### [Records supplied]
━━━━━━━━━━━━━━━━━━━━━━━━━━━━━━

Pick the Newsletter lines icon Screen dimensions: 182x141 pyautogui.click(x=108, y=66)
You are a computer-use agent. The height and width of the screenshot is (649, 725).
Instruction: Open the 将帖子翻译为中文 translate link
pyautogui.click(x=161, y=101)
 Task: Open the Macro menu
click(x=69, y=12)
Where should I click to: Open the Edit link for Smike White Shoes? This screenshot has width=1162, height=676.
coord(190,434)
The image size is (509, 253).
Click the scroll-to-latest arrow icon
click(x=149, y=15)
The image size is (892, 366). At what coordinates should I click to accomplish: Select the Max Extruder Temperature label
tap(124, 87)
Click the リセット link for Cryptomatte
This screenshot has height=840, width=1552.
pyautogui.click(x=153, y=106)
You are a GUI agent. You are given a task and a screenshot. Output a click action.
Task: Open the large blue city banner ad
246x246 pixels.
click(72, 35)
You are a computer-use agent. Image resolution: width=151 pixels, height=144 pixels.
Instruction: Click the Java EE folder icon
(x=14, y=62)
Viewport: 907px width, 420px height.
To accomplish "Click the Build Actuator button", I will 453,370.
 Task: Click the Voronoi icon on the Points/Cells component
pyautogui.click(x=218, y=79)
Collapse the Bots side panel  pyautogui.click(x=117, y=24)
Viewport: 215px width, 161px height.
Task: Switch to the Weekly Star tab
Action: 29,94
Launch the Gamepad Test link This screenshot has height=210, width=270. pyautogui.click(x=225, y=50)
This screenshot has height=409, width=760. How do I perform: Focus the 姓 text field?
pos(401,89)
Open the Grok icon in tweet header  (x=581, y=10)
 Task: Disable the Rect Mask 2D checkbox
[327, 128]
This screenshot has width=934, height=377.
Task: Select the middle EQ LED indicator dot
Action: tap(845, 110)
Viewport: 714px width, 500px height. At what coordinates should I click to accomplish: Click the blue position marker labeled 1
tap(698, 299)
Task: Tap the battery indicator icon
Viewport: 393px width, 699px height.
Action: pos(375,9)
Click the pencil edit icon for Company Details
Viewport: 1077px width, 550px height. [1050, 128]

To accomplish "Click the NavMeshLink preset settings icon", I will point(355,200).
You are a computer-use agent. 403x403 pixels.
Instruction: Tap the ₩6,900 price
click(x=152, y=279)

━━━━━━━━━━━━━━━━━━━━━━━━━━━━━━

Search the material above for "will". Pull out each line where it shows up.

To accomplish "Click the Build Actuator button", I will 453,370.
To accomplish "Click the NavMeshLink preset settings icon", I will point(355,200).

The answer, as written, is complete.